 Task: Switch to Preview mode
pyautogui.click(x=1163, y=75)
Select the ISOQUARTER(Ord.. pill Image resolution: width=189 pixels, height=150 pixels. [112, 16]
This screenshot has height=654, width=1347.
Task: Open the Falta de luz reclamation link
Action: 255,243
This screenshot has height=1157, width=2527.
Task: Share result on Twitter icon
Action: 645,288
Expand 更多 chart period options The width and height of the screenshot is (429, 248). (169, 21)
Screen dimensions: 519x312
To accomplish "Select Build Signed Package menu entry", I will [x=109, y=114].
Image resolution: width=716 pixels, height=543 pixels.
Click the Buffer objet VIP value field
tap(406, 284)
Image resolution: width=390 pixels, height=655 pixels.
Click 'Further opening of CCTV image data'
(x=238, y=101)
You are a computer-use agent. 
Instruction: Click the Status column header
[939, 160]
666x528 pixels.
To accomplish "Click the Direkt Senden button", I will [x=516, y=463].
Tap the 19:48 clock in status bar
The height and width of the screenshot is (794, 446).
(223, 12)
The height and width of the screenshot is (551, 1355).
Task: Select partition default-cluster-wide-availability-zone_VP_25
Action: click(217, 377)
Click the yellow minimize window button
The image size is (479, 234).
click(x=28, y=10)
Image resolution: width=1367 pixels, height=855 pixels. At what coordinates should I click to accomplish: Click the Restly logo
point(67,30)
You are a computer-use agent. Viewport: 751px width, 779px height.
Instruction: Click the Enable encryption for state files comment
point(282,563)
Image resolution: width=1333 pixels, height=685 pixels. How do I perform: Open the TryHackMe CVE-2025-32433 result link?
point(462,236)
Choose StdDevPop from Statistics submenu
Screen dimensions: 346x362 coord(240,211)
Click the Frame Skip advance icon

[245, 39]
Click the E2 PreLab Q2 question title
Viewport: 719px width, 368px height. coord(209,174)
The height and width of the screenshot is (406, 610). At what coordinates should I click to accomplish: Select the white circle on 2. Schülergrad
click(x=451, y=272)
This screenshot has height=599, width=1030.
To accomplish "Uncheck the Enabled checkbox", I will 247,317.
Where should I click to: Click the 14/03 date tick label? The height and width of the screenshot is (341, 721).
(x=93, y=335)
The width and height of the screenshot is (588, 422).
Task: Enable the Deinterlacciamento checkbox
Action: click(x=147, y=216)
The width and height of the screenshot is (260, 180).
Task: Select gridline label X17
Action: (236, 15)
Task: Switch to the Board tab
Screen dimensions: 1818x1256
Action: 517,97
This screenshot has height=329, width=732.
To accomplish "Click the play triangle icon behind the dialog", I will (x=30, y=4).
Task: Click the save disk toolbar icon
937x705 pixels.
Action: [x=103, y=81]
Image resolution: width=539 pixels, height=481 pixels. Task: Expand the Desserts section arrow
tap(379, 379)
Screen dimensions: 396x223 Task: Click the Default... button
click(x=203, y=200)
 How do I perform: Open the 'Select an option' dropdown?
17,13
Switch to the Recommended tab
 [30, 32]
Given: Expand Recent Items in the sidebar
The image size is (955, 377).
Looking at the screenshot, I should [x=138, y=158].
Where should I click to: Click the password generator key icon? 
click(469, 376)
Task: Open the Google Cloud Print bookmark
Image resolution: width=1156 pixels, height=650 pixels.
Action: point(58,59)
════════════════
◆ **STATED GOAL**: Starting at the line that contains "Where should I click to: Click the password" and ending at the end of the records, write out every line again, requests included. Multiply each click coordinate in the answers by 0.35 and round to whole numbers, rounding halves up, and leave all other numbers as they are.

◆ **WRITTEN ANSWER**:
Where should I click to: Click the password generator key icon? 
click(164, 132)
Task: Open the Google Cloud Print bookmark
Image resolution: width=1156 pixels, height=650 pixels.
Action: point(20,21)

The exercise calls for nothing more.